Such financial confessionals are the radioactive material formed when social media and inequality collide—latter-day, late-capitalist hate-reads consumed by an always-online generation saddled with debt, and produced by or for members of an upper crust insistent that they are in fact middle class. That insistence contains an object lesson about the way inequality has shaped spending and society: The country’s 10 percent really do feel strapped, and really don’t understand how much better they have it than the 90 percent below them.
Confessional budgets emerged in the blog era and took off in the social-media era. In the 1990s, inequality, the internet, and the personal-finance industry grew in tandem. As demonstrated in Helaine Olen’s book Pound Foolish, ordinary, middle-class Americans became stock pickers as advisors like Suze Orman and Dave Ramsey developed mass followings. By the early aughts, Americans were crowdsourcing their investment strategies and sharing their penny-pinching habits on blogs. And in the late aughts, sites like Refinery29 started publishing and promoting these strategies.
“We worked really hard to make sure we had diaries from all fifty states, and from a huge range of income levels,” said Lindsey Stanberry, who launched Refinery29’s Money Diaries and is now an editor at CNBC Make It. “But our most popular ones were definitely men and women making six figures,” putting them in the top ten percent and sometimes the top one percent of the income distribution.
In these viral budgets and diaries, urban professionals—they are almost always urban professionals—describe spending on $7 lattes and $70 bikini waxes and $70,000 private-school tuition. Some describe themselves as middle class. Often, they describe themselves as unable to save. Self-evidently, this is nonsense: Spending tens of thousands of dollars a year on vacations and babysitters and housekeepers and fancy salads means you are choosing not to save, not that you are unable to save.
Annie Lowrey: Cancel billionaires
But the diaries and budgets demonstrate some of the real pressures such families face. For one, the cost of living crisis forcing middle-class families out of big cities also taxes the rich families within them. Making one-percent money often means living in a place like New York, Washington, Seattle, Boston, or the Bay Area, and thus often means shelling out tens of thousands of dollars a year on a mortgage, rent, childcare, and other necessities.

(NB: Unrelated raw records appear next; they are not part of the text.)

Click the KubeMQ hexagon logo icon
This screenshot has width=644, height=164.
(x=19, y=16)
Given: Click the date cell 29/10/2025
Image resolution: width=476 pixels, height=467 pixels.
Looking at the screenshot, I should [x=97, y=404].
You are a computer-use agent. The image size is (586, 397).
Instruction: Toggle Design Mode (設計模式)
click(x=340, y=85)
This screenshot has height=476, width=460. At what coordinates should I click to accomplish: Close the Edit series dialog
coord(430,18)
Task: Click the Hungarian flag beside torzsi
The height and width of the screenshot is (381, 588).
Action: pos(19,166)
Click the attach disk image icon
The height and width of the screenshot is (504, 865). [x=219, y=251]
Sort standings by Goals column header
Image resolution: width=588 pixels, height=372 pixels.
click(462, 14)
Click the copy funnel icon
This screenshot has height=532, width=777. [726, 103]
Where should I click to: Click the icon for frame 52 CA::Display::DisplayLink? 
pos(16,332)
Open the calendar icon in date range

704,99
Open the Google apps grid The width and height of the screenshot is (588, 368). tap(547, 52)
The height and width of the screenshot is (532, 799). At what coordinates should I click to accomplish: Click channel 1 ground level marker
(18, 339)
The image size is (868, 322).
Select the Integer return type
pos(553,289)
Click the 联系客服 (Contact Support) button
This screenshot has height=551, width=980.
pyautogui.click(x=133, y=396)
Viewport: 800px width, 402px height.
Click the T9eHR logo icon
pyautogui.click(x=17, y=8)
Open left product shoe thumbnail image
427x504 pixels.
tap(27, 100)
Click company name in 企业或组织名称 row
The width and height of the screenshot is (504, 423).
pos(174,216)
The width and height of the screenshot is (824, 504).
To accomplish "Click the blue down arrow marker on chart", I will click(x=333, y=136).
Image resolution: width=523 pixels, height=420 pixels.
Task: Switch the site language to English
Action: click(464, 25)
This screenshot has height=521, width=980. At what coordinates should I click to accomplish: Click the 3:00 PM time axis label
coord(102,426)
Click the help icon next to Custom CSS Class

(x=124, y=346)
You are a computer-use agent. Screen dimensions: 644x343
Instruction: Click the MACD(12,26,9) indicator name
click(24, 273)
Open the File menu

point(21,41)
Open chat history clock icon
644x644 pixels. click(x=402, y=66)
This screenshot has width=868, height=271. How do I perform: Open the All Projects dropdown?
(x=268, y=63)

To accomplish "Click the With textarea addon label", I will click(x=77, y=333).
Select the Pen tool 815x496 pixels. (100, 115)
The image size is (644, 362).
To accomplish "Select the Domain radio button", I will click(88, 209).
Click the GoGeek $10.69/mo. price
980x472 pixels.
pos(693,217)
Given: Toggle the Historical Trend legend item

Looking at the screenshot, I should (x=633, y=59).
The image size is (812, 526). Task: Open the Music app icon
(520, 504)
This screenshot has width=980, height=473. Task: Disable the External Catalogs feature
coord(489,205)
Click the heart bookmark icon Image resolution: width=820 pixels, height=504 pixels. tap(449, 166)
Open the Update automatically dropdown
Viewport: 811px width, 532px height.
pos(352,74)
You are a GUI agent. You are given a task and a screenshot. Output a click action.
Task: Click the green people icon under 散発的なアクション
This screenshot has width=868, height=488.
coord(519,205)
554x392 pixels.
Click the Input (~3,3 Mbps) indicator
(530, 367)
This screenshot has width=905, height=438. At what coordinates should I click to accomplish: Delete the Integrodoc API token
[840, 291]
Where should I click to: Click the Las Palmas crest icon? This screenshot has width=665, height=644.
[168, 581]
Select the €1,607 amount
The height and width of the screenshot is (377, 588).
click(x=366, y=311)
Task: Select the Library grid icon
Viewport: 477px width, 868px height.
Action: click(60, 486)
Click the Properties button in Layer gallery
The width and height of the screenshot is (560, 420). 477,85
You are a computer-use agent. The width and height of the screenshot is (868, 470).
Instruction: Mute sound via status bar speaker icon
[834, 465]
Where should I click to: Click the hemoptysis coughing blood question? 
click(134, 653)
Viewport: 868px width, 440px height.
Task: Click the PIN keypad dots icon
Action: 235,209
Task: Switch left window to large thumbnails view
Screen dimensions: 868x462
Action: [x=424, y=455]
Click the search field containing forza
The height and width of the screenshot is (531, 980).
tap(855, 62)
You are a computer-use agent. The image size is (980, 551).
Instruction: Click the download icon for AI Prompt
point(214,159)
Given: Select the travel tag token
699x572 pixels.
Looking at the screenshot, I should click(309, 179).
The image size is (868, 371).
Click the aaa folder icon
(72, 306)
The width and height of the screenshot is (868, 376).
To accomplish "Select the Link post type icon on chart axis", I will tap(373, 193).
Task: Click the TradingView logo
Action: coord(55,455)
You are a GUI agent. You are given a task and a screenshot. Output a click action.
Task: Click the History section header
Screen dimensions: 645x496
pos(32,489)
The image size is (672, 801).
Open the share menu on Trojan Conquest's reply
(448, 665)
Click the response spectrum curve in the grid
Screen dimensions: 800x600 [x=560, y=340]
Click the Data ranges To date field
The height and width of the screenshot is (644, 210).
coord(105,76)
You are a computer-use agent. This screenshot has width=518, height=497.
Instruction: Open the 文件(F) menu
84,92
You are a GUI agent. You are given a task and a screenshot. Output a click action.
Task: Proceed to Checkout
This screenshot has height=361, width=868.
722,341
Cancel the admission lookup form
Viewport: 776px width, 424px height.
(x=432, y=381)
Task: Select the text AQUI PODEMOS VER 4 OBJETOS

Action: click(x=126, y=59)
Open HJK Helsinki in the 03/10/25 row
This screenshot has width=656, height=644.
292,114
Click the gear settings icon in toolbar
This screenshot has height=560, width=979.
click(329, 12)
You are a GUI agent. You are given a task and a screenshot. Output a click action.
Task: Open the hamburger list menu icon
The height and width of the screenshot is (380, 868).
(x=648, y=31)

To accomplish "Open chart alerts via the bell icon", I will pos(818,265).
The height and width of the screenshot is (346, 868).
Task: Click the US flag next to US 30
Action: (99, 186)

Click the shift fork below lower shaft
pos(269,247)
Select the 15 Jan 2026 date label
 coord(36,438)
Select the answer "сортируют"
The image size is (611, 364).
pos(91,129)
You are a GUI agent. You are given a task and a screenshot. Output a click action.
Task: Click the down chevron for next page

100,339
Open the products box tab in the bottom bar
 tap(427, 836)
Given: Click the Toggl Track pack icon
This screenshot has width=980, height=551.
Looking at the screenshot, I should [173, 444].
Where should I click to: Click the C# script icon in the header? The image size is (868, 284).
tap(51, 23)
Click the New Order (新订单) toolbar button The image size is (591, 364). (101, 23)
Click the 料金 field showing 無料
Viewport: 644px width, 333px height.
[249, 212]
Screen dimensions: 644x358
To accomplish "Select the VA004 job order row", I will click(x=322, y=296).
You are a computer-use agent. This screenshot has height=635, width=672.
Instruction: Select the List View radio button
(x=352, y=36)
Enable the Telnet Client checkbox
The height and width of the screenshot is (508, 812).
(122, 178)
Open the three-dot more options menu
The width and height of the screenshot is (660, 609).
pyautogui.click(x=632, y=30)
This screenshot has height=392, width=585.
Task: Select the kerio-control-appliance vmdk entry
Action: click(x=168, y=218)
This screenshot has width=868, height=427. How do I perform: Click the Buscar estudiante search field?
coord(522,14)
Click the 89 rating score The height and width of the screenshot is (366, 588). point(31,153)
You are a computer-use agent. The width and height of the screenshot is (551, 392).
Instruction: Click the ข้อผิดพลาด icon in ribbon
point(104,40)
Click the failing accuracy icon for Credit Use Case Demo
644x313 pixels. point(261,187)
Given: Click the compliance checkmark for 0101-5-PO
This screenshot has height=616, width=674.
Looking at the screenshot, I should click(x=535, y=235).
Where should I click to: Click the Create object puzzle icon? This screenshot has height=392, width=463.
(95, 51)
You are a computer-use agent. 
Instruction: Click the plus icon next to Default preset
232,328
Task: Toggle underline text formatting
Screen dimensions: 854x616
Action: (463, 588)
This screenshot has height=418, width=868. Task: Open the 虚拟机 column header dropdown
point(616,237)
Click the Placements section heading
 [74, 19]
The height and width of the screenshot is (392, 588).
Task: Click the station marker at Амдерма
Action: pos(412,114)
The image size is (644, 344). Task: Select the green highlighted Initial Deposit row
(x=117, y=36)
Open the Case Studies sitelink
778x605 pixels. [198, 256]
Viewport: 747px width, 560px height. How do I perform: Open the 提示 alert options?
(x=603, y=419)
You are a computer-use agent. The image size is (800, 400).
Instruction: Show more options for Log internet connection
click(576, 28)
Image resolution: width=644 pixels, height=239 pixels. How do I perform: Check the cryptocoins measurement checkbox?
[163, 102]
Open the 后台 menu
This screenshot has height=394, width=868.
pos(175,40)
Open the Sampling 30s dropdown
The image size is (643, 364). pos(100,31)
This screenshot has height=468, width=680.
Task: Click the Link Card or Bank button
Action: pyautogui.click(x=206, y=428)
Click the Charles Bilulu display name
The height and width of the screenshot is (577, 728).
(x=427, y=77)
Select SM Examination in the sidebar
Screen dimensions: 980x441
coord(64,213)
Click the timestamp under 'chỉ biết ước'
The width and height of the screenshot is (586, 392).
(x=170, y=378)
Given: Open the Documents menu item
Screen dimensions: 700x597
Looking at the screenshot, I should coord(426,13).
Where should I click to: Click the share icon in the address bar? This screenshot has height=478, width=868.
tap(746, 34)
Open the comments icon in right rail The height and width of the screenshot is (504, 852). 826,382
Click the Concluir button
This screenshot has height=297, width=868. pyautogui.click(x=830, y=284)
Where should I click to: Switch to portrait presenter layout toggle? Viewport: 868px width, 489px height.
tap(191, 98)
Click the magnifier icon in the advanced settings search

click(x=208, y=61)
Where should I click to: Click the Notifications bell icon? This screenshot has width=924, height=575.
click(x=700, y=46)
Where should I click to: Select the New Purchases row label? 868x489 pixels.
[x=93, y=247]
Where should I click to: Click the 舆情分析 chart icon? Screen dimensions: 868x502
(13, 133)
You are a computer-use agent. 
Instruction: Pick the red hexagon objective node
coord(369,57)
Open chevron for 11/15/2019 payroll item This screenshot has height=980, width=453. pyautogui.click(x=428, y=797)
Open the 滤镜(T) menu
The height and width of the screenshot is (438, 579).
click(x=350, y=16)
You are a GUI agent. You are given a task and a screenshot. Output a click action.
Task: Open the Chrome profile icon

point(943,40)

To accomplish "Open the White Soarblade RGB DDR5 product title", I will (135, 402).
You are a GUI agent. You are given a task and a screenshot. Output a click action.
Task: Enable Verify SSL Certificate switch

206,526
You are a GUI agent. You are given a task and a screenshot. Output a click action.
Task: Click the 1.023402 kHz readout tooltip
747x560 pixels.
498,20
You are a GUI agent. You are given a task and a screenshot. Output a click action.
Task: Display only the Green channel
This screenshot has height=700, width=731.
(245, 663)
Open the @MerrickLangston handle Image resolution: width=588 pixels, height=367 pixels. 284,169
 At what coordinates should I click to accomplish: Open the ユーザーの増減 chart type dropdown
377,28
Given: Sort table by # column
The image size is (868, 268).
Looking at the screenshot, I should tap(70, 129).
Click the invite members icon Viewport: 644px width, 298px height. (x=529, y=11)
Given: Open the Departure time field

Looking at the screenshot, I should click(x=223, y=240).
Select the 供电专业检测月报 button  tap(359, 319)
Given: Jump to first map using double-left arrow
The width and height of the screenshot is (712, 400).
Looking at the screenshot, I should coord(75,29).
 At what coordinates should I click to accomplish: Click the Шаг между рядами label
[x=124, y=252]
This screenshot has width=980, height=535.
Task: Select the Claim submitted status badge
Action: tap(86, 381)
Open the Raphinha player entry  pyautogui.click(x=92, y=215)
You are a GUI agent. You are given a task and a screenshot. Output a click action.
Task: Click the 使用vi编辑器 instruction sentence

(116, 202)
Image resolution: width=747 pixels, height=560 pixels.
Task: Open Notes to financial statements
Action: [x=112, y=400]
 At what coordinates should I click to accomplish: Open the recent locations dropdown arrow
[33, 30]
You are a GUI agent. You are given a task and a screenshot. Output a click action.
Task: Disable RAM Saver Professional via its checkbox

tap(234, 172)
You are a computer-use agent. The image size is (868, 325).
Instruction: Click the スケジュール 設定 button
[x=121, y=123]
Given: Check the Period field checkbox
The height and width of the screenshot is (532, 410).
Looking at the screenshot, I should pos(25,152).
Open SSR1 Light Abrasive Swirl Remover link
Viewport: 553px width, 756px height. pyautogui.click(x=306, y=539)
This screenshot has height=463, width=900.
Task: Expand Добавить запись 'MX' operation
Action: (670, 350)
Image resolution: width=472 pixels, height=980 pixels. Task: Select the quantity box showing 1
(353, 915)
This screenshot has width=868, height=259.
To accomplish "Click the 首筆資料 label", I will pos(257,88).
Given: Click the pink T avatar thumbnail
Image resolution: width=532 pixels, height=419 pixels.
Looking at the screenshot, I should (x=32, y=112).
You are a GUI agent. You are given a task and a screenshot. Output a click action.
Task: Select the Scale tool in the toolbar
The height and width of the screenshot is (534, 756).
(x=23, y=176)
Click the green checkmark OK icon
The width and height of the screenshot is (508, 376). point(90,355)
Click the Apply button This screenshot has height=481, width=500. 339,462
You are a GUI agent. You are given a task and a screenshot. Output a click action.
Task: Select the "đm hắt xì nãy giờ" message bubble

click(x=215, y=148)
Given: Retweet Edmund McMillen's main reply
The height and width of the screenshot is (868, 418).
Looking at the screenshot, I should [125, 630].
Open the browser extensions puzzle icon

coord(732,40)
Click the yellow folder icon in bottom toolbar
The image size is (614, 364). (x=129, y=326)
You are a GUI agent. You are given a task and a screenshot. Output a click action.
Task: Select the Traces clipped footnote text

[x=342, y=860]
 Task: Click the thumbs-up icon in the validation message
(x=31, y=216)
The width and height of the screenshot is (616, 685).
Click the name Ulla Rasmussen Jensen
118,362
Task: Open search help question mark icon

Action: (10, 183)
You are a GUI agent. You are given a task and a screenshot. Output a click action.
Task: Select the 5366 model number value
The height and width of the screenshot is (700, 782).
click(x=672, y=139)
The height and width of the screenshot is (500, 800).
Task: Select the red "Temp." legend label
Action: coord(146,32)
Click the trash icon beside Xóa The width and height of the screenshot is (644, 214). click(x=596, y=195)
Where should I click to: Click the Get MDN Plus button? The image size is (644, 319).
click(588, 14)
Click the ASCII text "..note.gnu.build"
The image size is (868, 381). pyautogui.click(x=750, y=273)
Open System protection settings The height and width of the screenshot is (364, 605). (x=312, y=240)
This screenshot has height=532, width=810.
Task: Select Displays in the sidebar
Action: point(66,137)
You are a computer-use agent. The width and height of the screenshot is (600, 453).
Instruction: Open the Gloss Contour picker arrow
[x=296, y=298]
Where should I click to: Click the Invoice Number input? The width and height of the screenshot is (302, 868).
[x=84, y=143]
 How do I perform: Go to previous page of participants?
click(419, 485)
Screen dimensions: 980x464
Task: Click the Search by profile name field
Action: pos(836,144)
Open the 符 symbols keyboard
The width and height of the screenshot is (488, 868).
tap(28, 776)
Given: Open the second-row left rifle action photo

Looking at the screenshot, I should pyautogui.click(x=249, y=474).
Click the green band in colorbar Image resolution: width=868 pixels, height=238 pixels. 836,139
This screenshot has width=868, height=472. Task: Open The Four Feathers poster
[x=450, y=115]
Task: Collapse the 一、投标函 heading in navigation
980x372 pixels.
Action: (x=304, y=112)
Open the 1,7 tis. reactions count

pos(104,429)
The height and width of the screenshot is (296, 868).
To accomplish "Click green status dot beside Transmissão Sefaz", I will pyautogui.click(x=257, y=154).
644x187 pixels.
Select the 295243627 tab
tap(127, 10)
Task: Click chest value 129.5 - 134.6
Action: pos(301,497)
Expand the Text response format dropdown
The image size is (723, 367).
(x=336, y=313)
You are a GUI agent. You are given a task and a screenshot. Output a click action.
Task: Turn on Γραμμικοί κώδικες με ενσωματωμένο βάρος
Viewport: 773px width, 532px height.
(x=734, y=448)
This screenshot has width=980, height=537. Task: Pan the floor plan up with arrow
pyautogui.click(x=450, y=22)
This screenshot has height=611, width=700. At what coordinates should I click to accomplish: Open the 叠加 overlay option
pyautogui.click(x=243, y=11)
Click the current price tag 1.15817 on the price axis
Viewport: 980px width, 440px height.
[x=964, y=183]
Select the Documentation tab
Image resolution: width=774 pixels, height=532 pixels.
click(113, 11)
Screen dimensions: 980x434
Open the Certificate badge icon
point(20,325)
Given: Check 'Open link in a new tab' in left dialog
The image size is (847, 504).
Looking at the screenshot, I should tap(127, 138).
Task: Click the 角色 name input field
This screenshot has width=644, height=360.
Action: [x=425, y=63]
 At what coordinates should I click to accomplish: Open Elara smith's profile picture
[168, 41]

“Our ideal of a middle-class lifestyle is the same as it has always been,” said Sam Dogen, the founder of Financial Samurai, the site that published that $350,000-a-year budget. “Own a house, have a car, have a couple children, and retire by 65. These ideals haven’t changed. But it seems like it’s taking greater income to get there or to maintain that type of lifestyle.” Dogen—who semi-retired at 34 with $3 million in the bank, something he credits to frugal living—noted that families earning six figures are considered middle class in San Francisco, because the cost of living is so high.